> **Written instruction**
Count the lines in the data below that contain the string "completion", treating uppercase and lowercase as different, and reply with the number alone.

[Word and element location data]
****************************************

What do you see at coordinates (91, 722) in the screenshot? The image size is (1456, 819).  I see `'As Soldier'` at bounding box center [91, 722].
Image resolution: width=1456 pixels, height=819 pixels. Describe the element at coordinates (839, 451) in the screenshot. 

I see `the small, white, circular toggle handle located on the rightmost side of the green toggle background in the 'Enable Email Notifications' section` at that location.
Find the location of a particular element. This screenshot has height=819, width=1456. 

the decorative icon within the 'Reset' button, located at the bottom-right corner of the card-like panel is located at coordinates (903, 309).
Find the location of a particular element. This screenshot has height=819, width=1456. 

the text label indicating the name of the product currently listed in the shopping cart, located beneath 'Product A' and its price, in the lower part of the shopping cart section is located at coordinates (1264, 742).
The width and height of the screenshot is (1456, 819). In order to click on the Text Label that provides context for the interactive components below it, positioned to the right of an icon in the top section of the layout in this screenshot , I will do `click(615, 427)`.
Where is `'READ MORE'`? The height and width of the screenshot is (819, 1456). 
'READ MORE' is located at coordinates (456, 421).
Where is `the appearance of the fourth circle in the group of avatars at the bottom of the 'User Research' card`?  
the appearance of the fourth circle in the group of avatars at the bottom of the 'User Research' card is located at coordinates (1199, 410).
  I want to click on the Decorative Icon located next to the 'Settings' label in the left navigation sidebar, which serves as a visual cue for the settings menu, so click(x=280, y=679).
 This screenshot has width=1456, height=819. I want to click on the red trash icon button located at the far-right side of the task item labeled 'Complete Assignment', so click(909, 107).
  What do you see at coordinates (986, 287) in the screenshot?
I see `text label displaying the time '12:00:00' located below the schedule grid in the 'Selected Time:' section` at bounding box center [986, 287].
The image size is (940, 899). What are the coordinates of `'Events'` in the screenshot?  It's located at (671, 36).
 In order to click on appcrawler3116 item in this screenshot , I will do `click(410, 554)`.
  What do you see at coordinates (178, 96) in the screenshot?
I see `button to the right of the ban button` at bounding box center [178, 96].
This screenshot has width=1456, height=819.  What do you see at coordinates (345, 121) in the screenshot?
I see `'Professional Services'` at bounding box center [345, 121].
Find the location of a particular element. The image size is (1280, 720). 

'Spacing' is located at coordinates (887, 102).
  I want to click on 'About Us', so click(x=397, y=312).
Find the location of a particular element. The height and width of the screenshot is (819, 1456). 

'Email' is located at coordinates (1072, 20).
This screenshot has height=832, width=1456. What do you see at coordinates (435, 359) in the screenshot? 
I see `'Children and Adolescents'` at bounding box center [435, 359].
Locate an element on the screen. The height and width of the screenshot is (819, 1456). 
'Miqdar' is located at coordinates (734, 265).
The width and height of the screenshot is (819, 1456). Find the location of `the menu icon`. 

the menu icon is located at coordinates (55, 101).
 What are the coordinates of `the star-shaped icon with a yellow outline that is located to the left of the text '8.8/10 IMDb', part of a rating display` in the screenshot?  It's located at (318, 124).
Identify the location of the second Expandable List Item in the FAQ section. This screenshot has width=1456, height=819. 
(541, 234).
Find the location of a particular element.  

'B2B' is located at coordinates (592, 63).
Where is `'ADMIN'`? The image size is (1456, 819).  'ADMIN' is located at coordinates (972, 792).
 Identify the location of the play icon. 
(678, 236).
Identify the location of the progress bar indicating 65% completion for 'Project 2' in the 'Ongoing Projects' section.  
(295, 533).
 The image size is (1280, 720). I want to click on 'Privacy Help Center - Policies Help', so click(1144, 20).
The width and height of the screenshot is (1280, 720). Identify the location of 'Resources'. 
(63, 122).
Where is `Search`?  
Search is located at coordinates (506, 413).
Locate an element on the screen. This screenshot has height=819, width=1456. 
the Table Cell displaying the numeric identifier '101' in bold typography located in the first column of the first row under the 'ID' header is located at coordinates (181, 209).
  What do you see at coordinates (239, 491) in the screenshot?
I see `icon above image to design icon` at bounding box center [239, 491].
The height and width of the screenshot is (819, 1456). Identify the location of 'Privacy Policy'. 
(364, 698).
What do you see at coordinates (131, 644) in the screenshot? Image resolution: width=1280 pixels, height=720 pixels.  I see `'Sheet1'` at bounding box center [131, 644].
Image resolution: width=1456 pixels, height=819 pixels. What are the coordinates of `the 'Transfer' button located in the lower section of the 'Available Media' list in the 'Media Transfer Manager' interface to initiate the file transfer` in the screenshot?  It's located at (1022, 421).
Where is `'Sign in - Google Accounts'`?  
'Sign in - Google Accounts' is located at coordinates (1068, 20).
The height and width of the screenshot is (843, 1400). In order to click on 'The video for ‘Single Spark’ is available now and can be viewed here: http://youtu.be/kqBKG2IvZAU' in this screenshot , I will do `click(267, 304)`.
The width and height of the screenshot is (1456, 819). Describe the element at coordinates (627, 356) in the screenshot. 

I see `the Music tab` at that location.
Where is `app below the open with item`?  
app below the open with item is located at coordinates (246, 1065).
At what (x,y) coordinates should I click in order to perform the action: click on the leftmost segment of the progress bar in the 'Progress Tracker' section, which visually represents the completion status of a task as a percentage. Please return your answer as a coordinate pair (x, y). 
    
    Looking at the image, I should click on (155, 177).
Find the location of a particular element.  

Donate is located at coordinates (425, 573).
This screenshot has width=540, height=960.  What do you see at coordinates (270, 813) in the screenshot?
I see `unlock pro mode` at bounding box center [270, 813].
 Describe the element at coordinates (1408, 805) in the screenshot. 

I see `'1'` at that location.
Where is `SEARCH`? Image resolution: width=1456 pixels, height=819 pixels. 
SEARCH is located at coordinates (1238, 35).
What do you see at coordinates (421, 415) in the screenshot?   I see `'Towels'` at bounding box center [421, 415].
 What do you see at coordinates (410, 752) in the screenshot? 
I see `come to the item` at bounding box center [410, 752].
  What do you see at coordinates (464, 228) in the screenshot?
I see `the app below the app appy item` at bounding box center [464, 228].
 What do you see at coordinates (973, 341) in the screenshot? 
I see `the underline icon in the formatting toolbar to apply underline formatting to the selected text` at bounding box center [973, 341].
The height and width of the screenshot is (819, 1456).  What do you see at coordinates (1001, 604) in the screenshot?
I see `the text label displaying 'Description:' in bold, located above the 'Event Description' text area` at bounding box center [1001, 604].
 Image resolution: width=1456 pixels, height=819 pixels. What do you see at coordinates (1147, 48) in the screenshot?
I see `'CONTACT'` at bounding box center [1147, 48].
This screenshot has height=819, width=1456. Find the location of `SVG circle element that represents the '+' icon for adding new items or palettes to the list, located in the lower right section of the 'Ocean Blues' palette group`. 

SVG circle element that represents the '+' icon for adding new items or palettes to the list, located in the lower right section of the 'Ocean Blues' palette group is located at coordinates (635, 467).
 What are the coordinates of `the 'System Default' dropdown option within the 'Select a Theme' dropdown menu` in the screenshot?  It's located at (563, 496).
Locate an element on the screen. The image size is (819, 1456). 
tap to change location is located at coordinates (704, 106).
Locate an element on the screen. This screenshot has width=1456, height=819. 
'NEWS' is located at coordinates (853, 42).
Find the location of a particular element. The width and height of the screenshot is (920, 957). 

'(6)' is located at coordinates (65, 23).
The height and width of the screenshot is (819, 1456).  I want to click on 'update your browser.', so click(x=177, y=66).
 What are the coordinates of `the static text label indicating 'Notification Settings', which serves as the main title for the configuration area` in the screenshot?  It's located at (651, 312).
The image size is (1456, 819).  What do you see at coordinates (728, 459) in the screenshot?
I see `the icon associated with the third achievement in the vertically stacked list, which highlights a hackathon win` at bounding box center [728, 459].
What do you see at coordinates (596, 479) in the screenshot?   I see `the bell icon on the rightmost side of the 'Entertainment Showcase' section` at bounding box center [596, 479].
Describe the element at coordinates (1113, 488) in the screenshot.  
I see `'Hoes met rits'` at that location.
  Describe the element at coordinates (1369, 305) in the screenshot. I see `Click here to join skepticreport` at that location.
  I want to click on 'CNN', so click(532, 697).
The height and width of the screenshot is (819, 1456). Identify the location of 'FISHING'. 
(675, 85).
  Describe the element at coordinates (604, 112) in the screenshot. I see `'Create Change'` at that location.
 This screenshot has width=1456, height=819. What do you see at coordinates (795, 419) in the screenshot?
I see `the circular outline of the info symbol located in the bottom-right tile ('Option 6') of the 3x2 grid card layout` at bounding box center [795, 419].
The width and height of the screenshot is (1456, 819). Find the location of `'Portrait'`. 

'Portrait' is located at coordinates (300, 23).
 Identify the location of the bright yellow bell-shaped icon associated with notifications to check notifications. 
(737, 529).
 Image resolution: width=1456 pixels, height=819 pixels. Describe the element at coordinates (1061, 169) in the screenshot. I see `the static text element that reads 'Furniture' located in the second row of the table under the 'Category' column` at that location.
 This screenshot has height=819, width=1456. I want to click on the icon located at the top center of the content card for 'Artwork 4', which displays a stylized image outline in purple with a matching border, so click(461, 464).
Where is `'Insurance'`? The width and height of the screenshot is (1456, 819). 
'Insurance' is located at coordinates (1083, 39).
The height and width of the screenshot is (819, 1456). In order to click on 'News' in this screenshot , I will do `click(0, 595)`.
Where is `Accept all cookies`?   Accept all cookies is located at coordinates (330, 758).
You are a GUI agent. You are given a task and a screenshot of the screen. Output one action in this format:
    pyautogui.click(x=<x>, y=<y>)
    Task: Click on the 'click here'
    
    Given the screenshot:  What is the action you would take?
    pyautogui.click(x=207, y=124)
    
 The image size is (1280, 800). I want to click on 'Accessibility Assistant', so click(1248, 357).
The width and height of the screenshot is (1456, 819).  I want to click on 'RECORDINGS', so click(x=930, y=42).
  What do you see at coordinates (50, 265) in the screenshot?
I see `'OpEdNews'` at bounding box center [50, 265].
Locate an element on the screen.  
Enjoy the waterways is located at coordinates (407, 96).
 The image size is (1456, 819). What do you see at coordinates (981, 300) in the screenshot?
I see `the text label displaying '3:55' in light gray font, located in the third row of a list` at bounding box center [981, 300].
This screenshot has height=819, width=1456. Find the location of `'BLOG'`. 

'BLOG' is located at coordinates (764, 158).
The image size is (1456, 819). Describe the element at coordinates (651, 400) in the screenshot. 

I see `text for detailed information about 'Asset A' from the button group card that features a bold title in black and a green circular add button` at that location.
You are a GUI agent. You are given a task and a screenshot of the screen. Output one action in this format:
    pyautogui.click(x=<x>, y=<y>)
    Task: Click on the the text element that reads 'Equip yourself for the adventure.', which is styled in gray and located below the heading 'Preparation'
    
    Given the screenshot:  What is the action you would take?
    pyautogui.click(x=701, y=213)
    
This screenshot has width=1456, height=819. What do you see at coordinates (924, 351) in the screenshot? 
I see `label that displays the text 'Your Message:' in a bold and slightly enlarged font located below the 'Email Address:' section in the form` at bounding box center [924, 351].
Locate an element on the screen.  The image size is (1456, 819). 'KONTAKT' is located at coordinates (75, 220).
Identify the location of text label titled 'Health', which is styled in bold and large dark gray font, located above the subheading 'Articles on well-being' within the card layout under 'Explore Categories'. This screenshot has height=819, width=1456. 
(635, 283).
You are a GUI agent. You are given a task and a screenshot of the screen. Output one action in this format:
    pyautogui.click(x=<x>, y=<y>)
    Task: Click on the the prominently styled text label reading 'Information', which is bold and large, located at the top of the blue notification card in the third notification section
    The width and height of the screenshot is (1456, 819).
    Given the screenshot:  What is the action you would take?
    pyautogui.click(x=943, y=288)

****************************************

> **Complete output**
2